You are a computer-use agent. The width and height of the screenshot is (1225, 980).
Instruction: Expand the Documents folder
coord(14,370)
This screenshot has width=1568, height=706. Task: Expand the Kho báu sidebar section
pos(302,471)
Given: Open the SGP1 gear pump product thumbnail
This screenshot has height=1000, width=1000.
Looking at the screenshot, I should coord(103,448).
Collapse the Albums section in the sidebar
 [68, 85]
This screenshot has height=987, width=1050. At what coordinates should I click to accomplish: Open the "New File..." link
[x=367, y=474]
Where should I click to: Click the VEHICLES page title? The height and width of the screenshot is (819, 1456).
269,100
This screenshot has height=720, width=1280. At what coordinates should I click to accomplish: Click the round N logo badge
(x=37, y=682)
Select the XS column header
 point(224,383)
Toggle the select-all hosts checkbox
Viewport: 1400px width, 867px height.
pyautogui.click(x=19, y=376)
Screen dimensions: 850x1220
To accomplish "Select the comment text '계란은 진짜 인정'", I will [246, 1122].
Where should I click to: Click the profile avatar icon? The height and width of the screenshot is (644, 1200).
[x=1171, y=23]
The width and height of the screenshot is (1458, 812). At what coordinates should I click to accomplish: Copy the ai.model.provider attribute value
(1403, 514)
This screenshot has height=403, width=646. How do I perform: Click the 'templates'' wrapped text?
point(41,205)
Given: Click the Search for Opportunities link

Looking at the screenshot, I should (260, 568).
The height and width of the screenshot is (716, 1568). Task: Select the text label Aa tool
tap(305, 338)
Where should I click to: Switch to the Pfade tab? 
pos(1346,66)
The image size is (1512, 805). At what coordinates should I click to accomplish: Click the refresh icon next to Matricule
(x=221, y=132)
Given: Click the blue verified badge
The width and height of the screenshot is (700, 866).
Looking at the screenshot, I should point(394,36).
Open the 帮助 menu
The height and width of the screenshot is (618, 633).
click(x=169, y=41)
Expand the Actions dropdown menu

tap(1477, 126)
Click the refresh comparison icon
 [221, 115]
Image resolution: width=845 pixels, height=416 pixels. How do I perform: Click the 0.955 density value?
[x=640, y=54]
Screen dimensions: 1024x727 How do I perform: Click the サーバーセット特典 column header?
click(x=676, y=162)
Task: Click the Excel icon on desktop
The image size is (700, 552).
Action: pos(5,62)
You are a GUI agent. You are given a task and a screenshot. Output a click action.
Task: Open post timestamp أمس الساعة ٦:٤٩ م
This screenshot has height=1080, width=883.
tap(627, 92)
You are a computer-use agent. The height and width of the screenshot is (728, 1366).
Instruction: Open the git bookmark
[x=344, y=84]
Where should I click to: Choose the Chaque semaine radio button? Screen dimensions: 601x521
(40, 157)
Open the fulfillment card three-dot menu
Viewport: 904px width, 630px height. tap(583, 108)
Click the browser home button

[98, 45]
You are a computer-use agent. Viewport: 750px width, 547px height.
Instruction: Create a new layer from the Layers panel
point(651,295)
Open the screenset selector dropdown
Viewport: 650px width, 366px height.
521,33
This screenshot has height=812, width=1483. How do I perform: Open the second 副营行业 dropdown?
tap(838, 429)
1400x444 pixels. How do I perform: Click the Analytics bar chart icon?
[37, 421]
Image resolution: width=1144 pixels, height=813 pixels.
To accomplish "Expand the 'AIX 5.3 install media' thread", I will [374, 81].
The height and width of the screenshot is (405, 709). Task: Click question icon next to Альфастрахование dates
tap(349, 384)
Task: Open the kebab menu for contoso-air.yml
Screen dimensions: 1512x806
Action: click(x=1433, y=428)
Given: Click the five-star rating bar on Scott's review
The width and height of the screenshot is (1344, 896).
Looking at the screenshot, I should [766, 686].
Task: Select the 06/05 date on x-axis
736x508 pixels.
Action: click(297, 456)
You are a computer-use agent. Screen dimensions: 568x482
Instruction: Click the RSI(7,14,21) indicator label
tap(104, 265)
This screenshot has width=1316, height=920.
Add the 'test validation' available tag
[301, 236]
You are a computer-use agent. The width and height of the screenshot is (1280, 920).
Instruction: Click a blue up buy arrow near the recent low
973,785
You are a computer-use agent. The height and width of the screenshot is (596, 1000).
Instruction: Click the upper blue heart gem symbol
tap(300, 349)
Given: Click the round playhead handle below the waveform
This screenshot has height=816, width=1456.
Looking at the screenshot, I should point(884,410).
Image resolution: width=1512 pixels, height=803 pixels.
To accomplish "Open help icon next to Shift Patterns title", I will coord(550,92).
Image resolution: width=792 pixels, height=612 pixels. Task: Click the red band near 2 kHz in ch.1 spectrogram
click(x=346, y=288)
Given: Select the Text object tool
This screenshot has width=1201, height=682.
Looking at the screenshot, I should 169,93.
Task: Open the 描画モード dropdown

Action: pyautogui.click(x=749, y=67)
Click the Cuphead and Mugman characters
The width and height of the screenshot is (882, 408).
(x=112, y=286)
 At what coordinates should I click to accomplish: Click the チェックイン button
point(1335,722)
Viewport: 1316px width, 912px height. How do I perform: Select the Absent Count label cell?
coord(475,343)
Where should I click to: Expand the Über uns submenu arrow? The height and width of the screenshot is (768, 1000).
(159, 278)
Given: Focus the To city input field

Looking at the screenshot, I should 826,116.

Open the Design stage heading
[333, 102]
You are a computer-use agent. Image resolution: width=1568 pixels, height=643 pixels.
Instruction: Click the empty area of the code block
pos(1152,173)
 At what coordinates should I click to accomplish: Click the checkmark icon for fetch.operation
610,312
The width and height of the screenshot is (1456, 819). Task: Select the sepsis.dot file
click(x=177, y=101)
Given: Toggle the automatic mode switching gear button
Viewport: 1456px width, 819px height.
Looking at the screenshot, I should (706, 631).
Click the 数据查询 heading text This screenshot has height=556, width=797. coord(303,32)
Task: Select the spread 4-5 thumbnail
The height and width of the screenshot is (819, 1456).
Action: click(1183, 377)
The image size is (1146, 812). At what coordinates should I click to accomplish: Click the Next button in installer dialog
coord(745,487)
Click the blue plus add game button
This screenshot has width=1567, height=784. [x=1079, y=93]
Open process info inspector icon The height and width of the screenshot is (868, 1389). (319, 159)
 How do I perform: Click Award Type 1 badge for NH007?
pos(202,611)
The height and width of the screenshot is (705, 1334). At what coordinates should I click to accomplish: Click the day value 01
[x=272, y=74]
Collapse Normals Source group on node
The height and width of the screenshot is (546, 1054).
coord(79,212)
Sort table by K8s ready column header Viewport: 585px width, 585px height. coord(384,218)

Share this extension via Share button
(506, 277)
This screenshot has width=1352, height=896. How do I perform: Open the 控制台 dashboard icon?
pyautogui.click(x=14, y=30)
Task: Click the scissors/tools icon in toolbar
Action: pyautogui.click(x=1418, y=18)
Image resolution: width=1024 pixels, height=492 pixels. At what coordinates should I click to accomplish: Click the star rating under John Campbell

SET PROBLEM -> Return all of the records above verbatim, line for line.

FINAL RESULT ->
You are a computer-use agent. The width and height of the screenshot is (1225, 980).
Instruction: Expand the Documents folder
coord(14,370)
This screenshot has width=1568, height=706. Task: Expand the Kho báu sidebar section
pos(302,471)
Given: Open the SGP1 gear pump product thumbnail
This screenshot has height=1000, width=1000.
Looking at the screenshot, I should coord(103,448).
Collapse the Albums section in the sidebar
 [68, 85]
This screenshot has height=987, width=1050. At what coordinates should I click to accomplish: Open the "New File..." link
[x=367, y=474]
Where should I click to: Click the VEHICLES page title? The height and width of the screenshot is (819, 1456).
269,100
This screenshot has height=720, width=1280. At what coordinates should I click to accomplish: Click the round N logo badge
(x=37, y=682)
Select the XS column header
 point(224,383)
Toggle the select-all hosts checkbox
Viewport: 1400px width, 867px height.
pyautogui.click(x=19, y=376)
Screen dimensions: 850x1220
To accomplish "Select the comment text '계란은 진짜 인정'", I will [246, 1122].
Where should I click to: Click the profile avatar icon? The height and width of the screenshot is (644, 1200).
[x=1171, y=23]
The width and height of the screenshot is (1458, 812). At what coordinates should I click to accomplish: Copy the ai.model.provider attribute value
(1403, 514)
This screenshot has height=403, width=646. How do I perform: Click the 'templates'' wrapped text?
point(41,205)
Given: Click the Search for Opportunities link

Looking at the screenshot, I should (260, 568).
The height and width of the screenshot is (716, 1568). Task: Select the text label Aa tool
tap(305, 338)
Where should I click to: Switch to the Pfade tab? 
pos(1346,66)
The image size is (1512, 805). At what coordinates should I click to accomplish: Click the refresh icon next to Matricule
(x=221, y=132)
Given: Click the blue verified badge
The width and height of the screenshot is (700, 866).
Looking at the screenshot, I should point(394,36).
Open the 帮助 menu
The height and width of the screenshot is (618, 633).
click(x=169, y=41)
Expand the Actions dropdown menu

tap(1477, 126)
Click the refresh comparison icon
 [221, 115]
Image resolution: width=845 pixels, height=416 pixels. How do I perform: Click the 0.955 density value?
[x=640, y=54]
Screen dimensions: 1024x727 How do I perform: Click the サーバーセット特典 column header?
click(x=676, y=162)
Task: Click the Excel icon on desktop
The image size is (700, 552).
Action: pos(5,62)
You are a GUI agent. You are given a task and a screenshot. Output a click action.
Task: Open post timestamp أمس الساعة ٦:٤٩ م
This screenshot has height=1080, width=883.
tap(627, 92)
You are a computer-use agent. The height and width of the screenshot is (728, 1366).
Instruction: Open the git bookmark
[x=344, y=84]
Where should I click to: Choose the Chaque semaine radio button? Screen dimensions: 601x521
(40, 157)
Open the fulfillment card three-dot menu
Viewport: 904px width, 630px height. tap(583, 108)
Click the browser home button

[98, 45]
You are a computer-use agent. Viewport: 750px width, 547px height.
Instruction: Create a new layer from the Layers panel
point(651,295)
Open the screenset selector dropdown
Viewport: 650px width, 366px height.
521,33
This screenshot has height=812, width=1483. How do I perform: Open the second 副营行业 dropdown?
tap(838, 429)
1400x444 pixels. How do I perform: Click the Analytics bar chart icon?
[37, 421]
Image resolution: width=1144 pixels, height=813 pixels.
To accomplish "Expand the 'AIX 5.3 install media' thread", I will [374, 81].
The height and width of the screenshot is (405, 709). Task: Click question icon next to Альфастрахование dates
tap(349, 384)
Task: Open the kebab menu for contoso-air.yml
Screen dimensions: 1512x806
Action: click(x=1433, y=428)
Given: Click the five-star rating bar on Scott's review
The width and height of the screenshot is (1344, 896).
Looking at the screenshot, I should [766, 686].
Task: Select the 06/05 date on x-axis
736x508 pixels.
Action: click(297, 456)
You are a computer-use agent. Screen dimensions: 568x482
Instruction: Click the RSI(7,14,21) indicator label
tap(104, 265)
This screenshot has width=1316, height=920.
Add the 'test validation' available tag
[301, 236]
You are a computer-use agent. The width and height of the screenshot is (1280, 920).
Instruction: Click a blue up buy arrow near the recent low
973,785
You are a computer-use agent. The height and width of the screenshot is (596, 1000).
Instruction: Click the upper blue heart gem symbol
tap(300, 349)
Given: Click the round playhead handle below the waveform
This screenshot has height=816, width=1456.
Looking at the screenshot, I should point(884,410).
Image resolution: width=1512 pixels, height=803 pixels.
To accomplish "Open help icon next to Shift Patterns title", I will coord(550,92).
Image resolution: width=792 pixels, height=612 pixels. Task: Click the red band near 2 kHz in ch.1 spectrogram
click(x=346, y=288)
Given: Select the Text object tool
This screenshot has width=1201, height=682.
Looking at the screenshot, I should 169,93.
Task: Open the 描画モード dropdown

Action: pyautogui.click(x=749, y=67)
Click the Cuphead and Mugman characters
The width and height of the screenshot is (882, 408).
(x=112, y=286)
 At what coordinates should I click to accomplish: Click the チェックイン button
point(1335,722)
Viewport: 1316px width, 912px height. How do I perform: Select the Absent Count label cell?
coord(475,343)
Where should I click to: Expand the Über uns submenu arrow? The height and width of the screenshot is (768, 1000).
(159, 278)
Given: Focus the To city input field

Looking at the screenshot, I should 826,116.

Open the Design stage heading
[333, 102]
You are a computer-use agent. Image resolution: width=1568 pixels, height=643 pixels.
Instruction: Click the empty area of the code block
pos(1152,173)
 At what coordinates should I click to accomplish: Click the checkmark icon for fetch.operation
610,312
The width and height of the screenshot is (1456, 819). Task: Select the sepsis.dot file
click(x=177, y=101)
Given: Toggle the automatic mode switching gear button
Viewport: 1456px width, 819px height.
Looking at the screenshot, I should (706, 631).
Click the 数据查询 heading text This screenshot has height=556, width=797. coord(303,32)
Task: Select the spread 4-5 thumbnail
The height and width of the screenshot is (819, 1456).
Action: click(1183, 377)
The image size is (1146, 812). At what coordinates should I click to accomplish: Click the Next button in installer dialog
coord(745,487)
Click the blue plus add game button
This screenshot has width=1567, height=784. [x=1079, y=93]
Open process info inspector icon The height and width of the screenshot is (868, 1389). (319, 159)
 How do I perform: Click Award Type 1 badge for NH007?
pos(202,611)
The height and width of the screenshot is (705, 1334). At what coordinates should I click to accomplish: Click the day value 01
[x=272, y=74]
Collapse Normals Source group on node
The height and width of the screenshot is (546, 1054).
coord(79,212)
Sort table by K8s ready column header Viewport: 585px width, 585px height. coord(384,218)

Share this extension via Share button
(506, 277)
This screenshot has width=1352, height=896. How do I perform: Open the 控制台 dashboard icon?
pyautogui.click(x=14, y=30)
Task: Click the scissors/tools icon in toolbar
Action: pyautogui.click(x=1418, y=18)
Image resolution: width=1024 pixels, height=492 pixels. At what coordinates should I click to accomplish: Click the star rating under John Campbell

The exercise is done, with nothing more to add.